**Document excerpt:**

·····

A High Wycombe company director who sprayed innocent children in the face with a can of industrial strength oven cleaner has been jailed for a year.

Brian Ricketts, 62, went to his firm's van and selected the most powerful caustic substance before aiming it at the faces of innocent youngsters after mistakenly believing the group of boys and girls were the ones who had been rude to him moments earlier as he walked to his local shop.

The group of younger children responsible for upsetting him has never been caught, a judge was told.

The court heard that the divorcee grabbed a bottle of industrial oven cleaner and sprayed it into the faces of seven young people who were on their way home from the White Hart pub in Aylesbury End, Beaconsfield.

He was so upset after a group of young people harassed him on April 11 last year, that he went to his work van and armed himself with the spray, the judge heard.

The father-of-three ran his own deep cleaning company and knew the "Mr D" aerosol he grabbed from his van could cause serious injuries if it came into contact with the face or eyes.

Judge Thomas Rochford, sitting at Aylesbury Crown Court, told Ricketts: “What you did on that April evening was a very serious matter.

"It is particularly serious because, for some time, anybody who looks in a newspaper will be well aware that society is concerned about attacks, particularly by acid, but generally by noxious chemicals and the throwing or spraying of those on to people’s faces, and it is right that we are concerned about those.”

Prosecuting, David Povall told the court that Ricketts, in his determination to pay back the group of youths, ended up approaching an innocent party of sixth formers, boys and girls from two local schools, who had been in the White Hart pub.

Mr Povall said: “Shortly after 11pm, they left the public house and were outside making their farewells. They found themselves confronted with a small group of younger teenagers who were being confrontational and aggressive.

“That second group has not been identified but they were challenging the young people who had come out of the public house, asking the males to go somewhere for a fight.

·····

**Screenshot grounding data:**
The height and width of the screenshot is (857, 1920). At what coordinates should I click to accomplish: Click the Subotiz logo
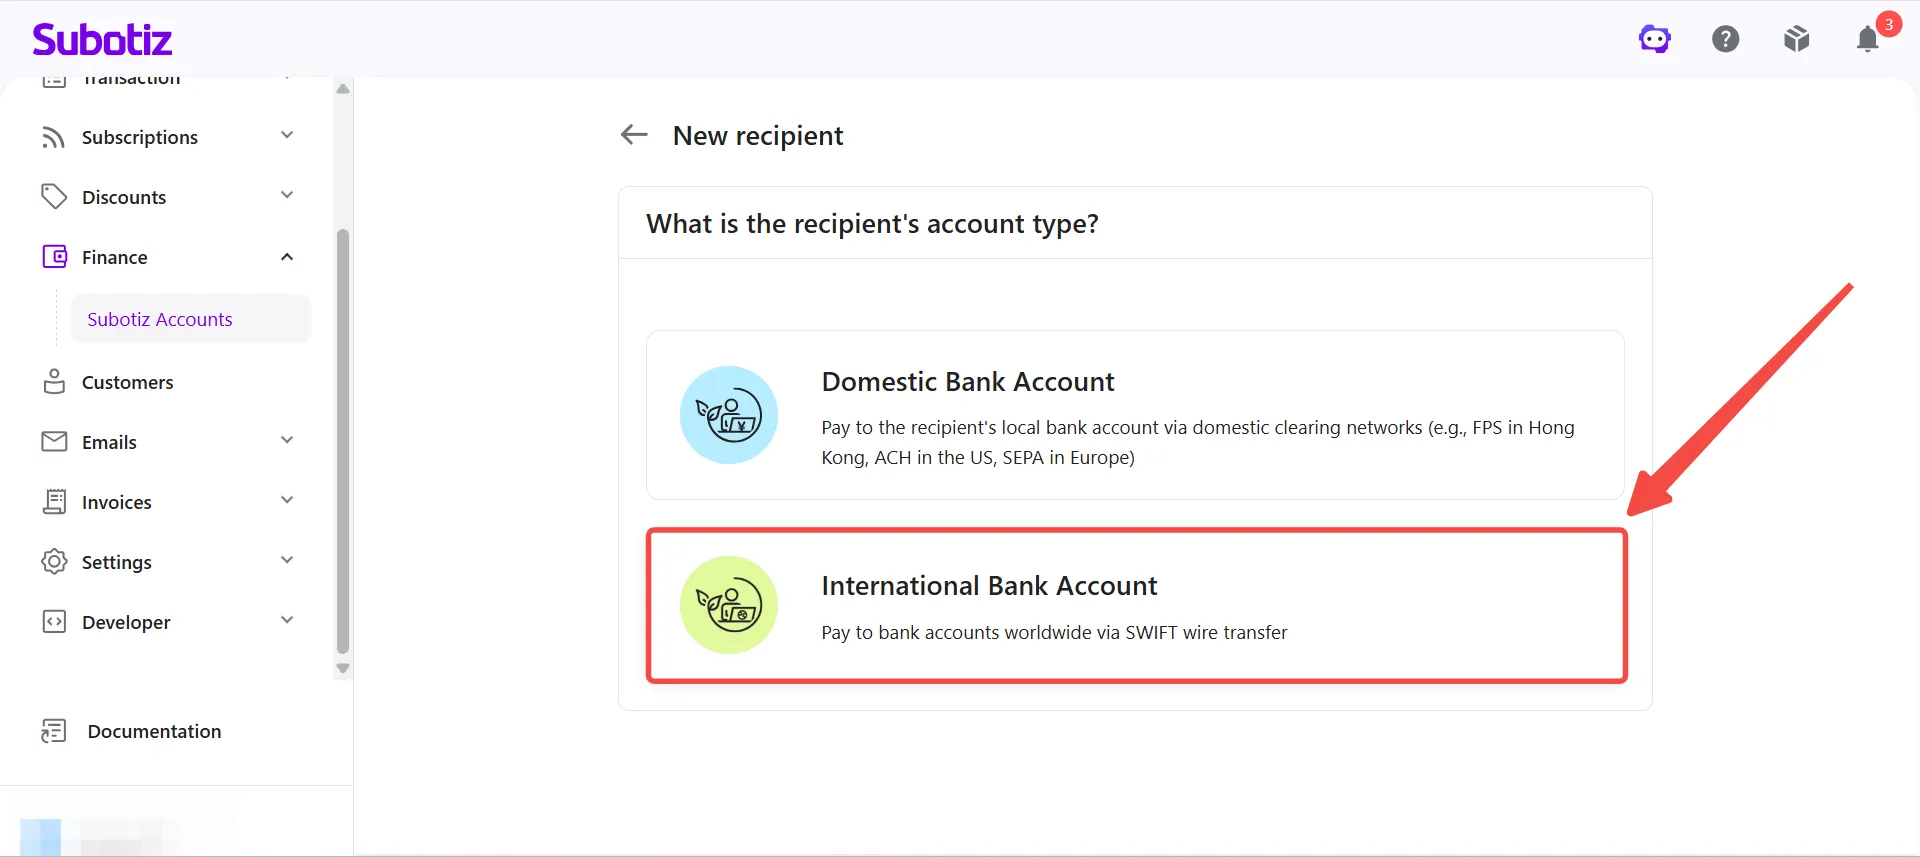click(102, 39)
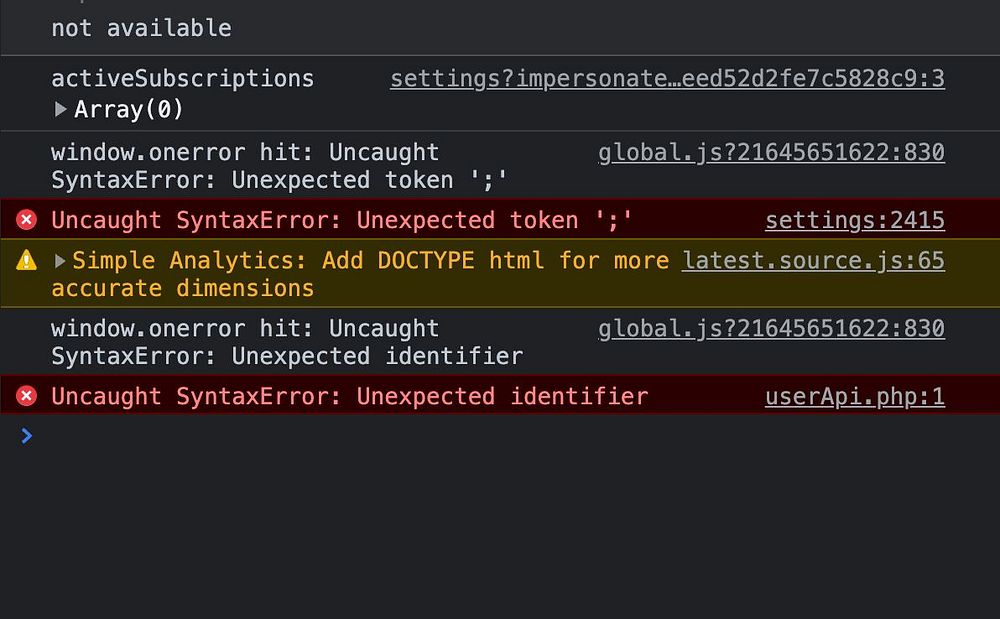Expand the Simple Analytics warning message

pos(61,261)
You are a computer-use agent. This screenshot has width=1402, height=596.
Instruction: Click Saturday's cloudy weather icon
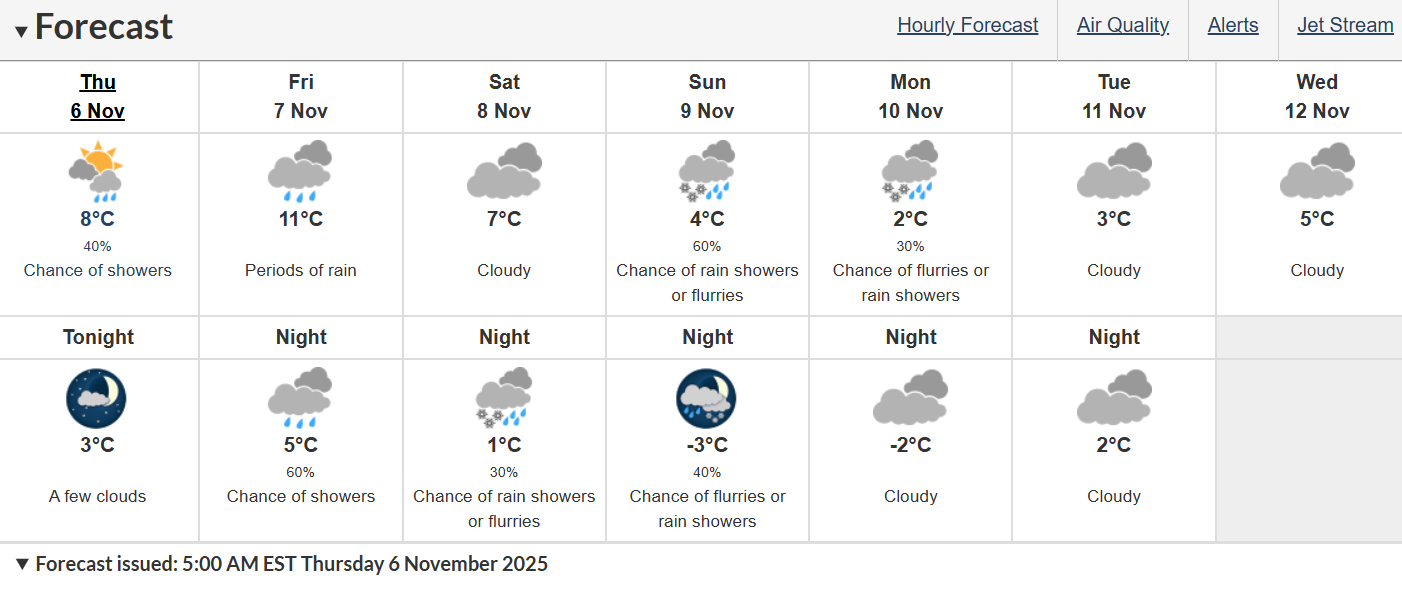tap(504, 171)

·····

**Check your understanding:**
1. In the news report on the oven cleaner attack, which court was Judge Thomas Rochford sitting at?
2. Write the next part of the news report about the oven cleaner attack, picking up after its final sentence.
You won't need the rows.

**Per-task answers:**
1. Aylesbury Crown Court.

2.
“It may be the case, that that younger group had, very shortly before, had an unpleasant and deeply disrespectful encounter with Mr Ricketts, where some young people attempted to intimidate him and prevent him from going to a shop.

“While the group that had come from the public house were engaged, Mr Ricketts approached. He was shouting to calm down, or keep it down. The younger teenagers took to their heels but Mr Ricketts started to spray people from the group coming out of the public house with a spray from an aerosol can.”

The court was shown a brief CCTV clip which showed a dozen or so of the teenagers walking across a zebra crossing, and in the left hand side of the screen a girl could be seen having her face doused with the sodium hydroxide solution, before Ricketts could be seen marching into their midst and spraying the teens on either side of him.

Analysing the footage, Judge Rochford said: “He is seen walking briskly into the group rather than away from the group, and is seen spraying two bursts to the face, rather than clothes or lower down.

"A young lady with a light top and dark hair received a burst from off screen, she clearly reacted badly to that in a way that must have been obvious to the sprayer.”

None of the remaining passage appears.